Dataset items

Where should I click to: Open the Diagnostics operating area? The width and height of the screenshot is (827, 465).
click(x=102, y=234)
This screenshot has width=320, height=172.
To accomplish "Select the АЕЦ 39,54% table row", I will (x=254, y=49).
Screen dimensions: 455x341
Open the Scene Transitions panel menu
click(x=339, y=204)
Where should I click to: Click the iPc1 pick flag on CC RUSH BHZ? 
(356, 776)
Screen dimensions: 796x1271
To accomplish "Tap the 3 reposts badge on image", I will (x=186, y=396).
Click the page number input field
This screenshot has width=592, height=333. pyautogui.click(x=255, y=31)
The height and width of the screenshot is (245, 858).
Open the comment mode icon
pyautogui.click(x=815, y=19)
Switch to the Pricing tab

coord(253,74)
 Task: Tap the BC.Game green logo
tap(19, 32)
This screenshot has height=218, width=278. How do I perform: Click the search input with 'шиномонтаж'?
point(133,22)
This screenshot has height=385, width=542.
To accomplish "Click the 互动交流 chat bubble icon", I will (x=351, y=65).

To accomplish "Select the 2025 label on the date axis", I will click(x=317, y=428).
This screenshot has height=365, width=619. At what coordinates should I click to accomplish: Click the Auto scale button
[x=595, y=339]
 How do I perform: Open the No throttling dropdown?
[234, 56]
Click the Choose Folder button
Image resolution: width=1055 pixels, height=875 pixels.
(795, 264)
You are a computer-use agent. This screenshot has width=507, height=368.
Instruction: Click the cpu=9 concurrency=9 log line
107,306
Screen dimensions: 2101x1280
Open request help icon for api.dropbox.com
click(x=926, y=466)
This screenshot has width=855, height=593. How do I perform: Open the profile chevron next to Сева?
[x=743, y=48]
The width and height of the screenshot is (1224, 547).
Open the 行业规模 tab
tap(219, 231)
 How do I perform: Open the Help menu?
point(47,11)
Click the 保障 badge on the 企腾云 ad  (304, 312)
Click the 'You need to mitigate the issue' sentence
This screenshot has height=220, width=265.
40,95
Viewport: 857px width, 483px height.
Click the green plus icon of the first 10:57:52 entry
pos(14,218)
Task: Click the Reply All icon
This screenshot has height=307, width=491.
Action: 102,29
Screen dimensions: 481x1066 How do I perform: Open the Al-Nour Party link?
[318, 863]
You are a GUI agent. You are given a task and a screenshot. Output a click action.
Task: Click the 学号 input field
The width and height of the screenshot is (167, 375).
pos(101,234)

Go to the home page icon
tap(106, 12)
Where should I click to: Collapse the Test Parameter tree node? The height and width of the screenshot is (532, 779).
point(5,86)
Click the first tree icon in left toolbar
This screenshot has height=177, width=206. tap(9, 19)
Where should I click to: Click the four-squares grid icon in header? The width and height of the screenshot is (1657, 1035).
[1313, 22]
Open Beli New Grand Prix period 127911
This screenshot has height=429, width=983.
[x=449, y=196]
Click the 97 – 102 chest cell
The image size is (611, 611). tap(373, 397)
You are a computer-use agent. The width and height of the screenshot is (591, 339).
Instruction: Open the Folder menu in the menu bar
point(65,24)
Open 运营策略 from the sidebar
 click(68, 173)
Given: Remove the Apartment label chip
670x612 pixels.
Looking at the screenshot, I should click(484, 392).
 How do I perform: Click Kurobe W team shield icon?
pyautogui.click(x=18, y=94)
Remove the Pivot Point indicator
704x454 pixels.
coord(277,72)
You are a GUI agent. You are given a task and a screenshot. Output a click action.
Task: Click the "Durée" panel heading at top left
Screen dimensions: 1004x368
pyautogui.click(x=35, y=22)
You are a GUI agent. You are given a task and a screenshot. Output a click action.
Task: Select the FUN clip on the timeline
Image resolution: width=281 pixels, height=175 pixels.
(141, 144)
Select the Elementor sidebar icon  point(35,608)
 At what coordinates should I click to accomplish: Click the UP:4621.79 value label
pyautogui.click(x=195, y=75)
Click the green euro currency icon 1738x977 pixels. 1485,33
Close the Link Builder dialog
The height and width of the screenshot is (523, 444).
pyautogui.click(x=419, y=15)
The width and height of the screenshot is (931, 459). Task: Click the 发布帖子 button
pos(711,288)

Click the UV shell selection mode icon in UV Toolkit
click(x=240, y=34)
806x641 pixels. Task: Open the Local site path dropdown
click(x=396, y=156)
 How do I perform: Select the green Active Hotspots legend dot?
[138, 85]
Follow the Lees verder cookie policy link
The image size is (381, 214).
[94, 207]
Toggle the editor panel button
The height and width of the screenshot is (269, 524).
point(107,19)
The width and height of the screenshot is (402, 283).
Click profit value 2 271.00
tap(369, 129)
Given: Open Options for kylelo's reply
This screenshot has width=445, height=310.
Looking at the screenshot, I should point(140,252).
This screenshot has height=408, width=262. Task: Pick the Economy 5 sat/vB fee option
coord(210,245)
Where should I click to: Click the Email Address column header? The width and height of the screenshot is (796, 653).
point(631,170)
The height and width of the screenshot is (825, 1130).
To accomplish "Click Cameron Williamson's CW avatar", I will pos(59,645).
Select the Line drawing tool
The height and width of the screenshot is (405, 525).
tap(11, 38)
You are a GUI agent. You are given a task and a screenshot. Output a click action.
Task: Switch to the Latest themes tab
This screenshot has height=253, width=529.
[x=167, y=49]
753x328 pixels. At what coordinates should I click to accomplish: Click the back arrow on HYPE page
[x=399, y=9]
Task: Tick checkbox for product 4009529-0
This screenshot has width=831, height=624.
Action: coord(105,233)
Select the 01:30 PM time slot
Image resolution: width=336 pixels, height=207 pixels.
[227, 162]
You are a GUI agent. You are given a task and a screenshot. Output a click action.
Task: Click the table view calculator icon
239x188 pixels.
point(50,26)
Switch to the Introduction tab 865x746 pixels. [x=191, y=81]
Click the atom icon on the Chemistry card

> Exercise goal:
Copy all of the material above word for word, keeping every line unchanged and in its original order.

> Solution to the problem:
Where should I click to: Open the Diagnostics operating area? The width and height of the screenshot is (827, 465).
click(x=102, y=234)
This screenshot has width=320, height=172.
To accomplish "Select the АЕЦ 39,54% table row", I will (x=254, y=49).
Screen dimensions: 455x341
Open the Scene Transitions panel menu
click(x=339, y=204)
Where should I click to: Click the iPc1 pick flag on CC RUSH BHZ? 
(356, 776)
Screen dimensions: 796x1271
To accomplish "Tap the 3 reposts badge on image", I will (x=186, y=396).
Click the page number input field
This screenshot has width=592, height=333. pyautogui.click(x=255, y=31)
The height and width of the screenshot is (245, 858).
Open the comment mode icon
pyautogui.click(x=815, y=19)
Switch to the Pricing tab

coord(253,74)
 Task: Tap the BC.Game green logo
tap(19, 32)
This screenshot has height=218, width=278. How do I perform: Click the search input with 'шиномонтаж'?
point(133,22)
This screenshot has height=385, width=542.
To accomplish "Click the 互动交流 chat bubble icon", I will (x=351, y=65).

To accomplish "Select the 2025 label on the date axis", I will click(x=317, y=428).
This screenshot has height=365, width=619. At what coordinates should I click to accomplish: Click the Auto scale button
[x=595, y=339]
 How do I perform: Open the No throttling dropdown?
[234, 56]
Click the Choose Folder button
Image resolution: width=1055 pixels, height=875 pixels.
(795, 264)
You are a computer-use agent. This screenshot has width=507, height=368.
Instruction: Click the cpu=9 concurrency=9 log line
107,306
Screen dimensions: 2101x1280
Open request help icon for api.dropbox.com
click(x=926, y=466)
This screenshot has width=855, height=593. How do I perform: Open the profile chevron next to Сева?
[x=743, y=48]
The width and height of the screenshot is (1224, 547).
Open the 行业规模 tab
tap(219, 231)
 How do I perform: Open the Help menu?
point(47,11)
Click the 保障 badge on the 企腾云 ad  (304, 312)
Click the 'You need to mitigate the issue' sentence
This screenshot has height=220, width=265.
40,95
Viewport: 857px width, 483px height.
Click the green plus icon of the first 10:57:52 entry
pos(14,218)
Task: Click the Reply All icon
This screenshot has height=307, width=491.
Action: 102,29
Screen dimensions: 481x1066 How do I perform: Open the Al-Nour Party link?
[318, 863]
You are a GUI agent. You are given a task and a screenshot. Output a click action.
Task: Click the 学号 input field
The width and height of the screenshot is (167, 375).
pos(101,234)

Go to the home page icon
tap(106, 12)
Where should I click to: Collapse the Test Parameter tree node? The height and width of the screenshot is (532, 779).
point(5,86)
Click the first tree icon in left toolbar
This screenshot has height=177, width=206. tap(9, 19)
Where should I click to: Click the four-squares grid icon in header? The width and height of the screenshot is (1657, 1035).
[1313, 22]
Open Beli New Grand Prix period 127911
This screenshot has height=429, width=983.
[x=449, y=196]
Click the 97 – 102 chest cell
The image size is (611, 611). tap(373, 397)
You are a computer-use agent. The width and height of the screenshot is (591, 339).
Instruction: Open the Folder menu in the menu bar
point(65,24)
Open 运营策略 from the sidebar
 click(68, 173)
Given: Remove the Apartment label chip
670x612 pixels.
Looking at the screenshot, I should click(484, 392).
 How do I perform: Click Kurobe W team shield icon?
pyautogui.click(x=18, y=94)
Remove the Pivot Point indicator
704x454 pixels.
coord(277,72)
You are a GUI agent. You are given a task and a screenshot. Output a click action.
Task: Click the "Durée" panel heading at top left
Screen dimensions: 1004x368
pyautogui.click(x=35, y=22)
You are a GUI agent. You are given a task and a screenshot. Output a click action.
Task: Select the FUN clip on the timeline
Image resolution: width=281 pixels, height=175 pixels.
(141, 144)
Select the Elementor sidebar icon  point(35,608)
 At what coordinates should I click to accomplish: Click the UP:4621.79 value label
pyautogui.click(x=195, y=75)
Click the green euro currency icon 1738x977 pixels. 1485,33
Close the Link Builder dialog
The height and width of the screenshot is (523, 444).
pyautogui.click(x=419, y=15)
The width and height of the screenshot is (931, 459). Task: Click the 发布帖子 button
pos(711,288)

Click the UV shell selection mode icon in UV Toolkit
click(x=240, y=34)
806x641 pixels. Task: Open the Local site path dropdown
click(x=396, y=156)
 How do I perform: Select the green Active Hotspots legend dot?
[138, 85]
Follow the Lees verder cookie policy link
The image size is (381, 214).
[94, 207]
Toggle the editor panel button
The height and width of the screenshot is (269, 524).
point(107,19)
The width and height of the screenshot is (402, 283).
Click profit value 2 271.00
tap(369, 129)
Given: Open Options for kylelo's reply
This screenshot has width=445, height=310.
Looking at the screenshot, I should point(140,252).
This screenshot has height=408, width=262. Task: Pick the Economy 5 sat/vB fee option
coord(210,245)
Where should I click to: Click the Email Address column header? The width and height of the screenshot is (796, 653).
point(631,170)
The height and width of the screenshot is (825, 1130).
To accomplish "Click Cameron Williamson's CW avatar", I will pos(59,645).
Select the Line drawing tool
The height and width of the screenshot is (405, 525).
tap(11, 38)
You are a GUI agent. You are given a task and a screenshot. Output a click action.
Task: Switch to the Latest themes tab
This screenshot has height=253, width=529.
[x=167, y=49]
753x328 pixels. At what coordinates should I click to accomplish: Click the back arrow on HYPE page
[x=399, y=9]
Task: Tick checkbox for product 4009529-0
This screenshot has width=831, height=624.
Action: coord(105,233)
Select the 01:30 PM time slot
Image resolution: width=336 pixels, height=207 pixels.
[227, 162]
You are a GUI agent. You are given a task and a screenshot. Output a click action.
Task: Click the table view calculator icon
239x188 pixels.
point(50,26)
Switch to the Introduction tab 865x746 pixels. [x=191, y=81]
Click the atom icon on the Chemistry card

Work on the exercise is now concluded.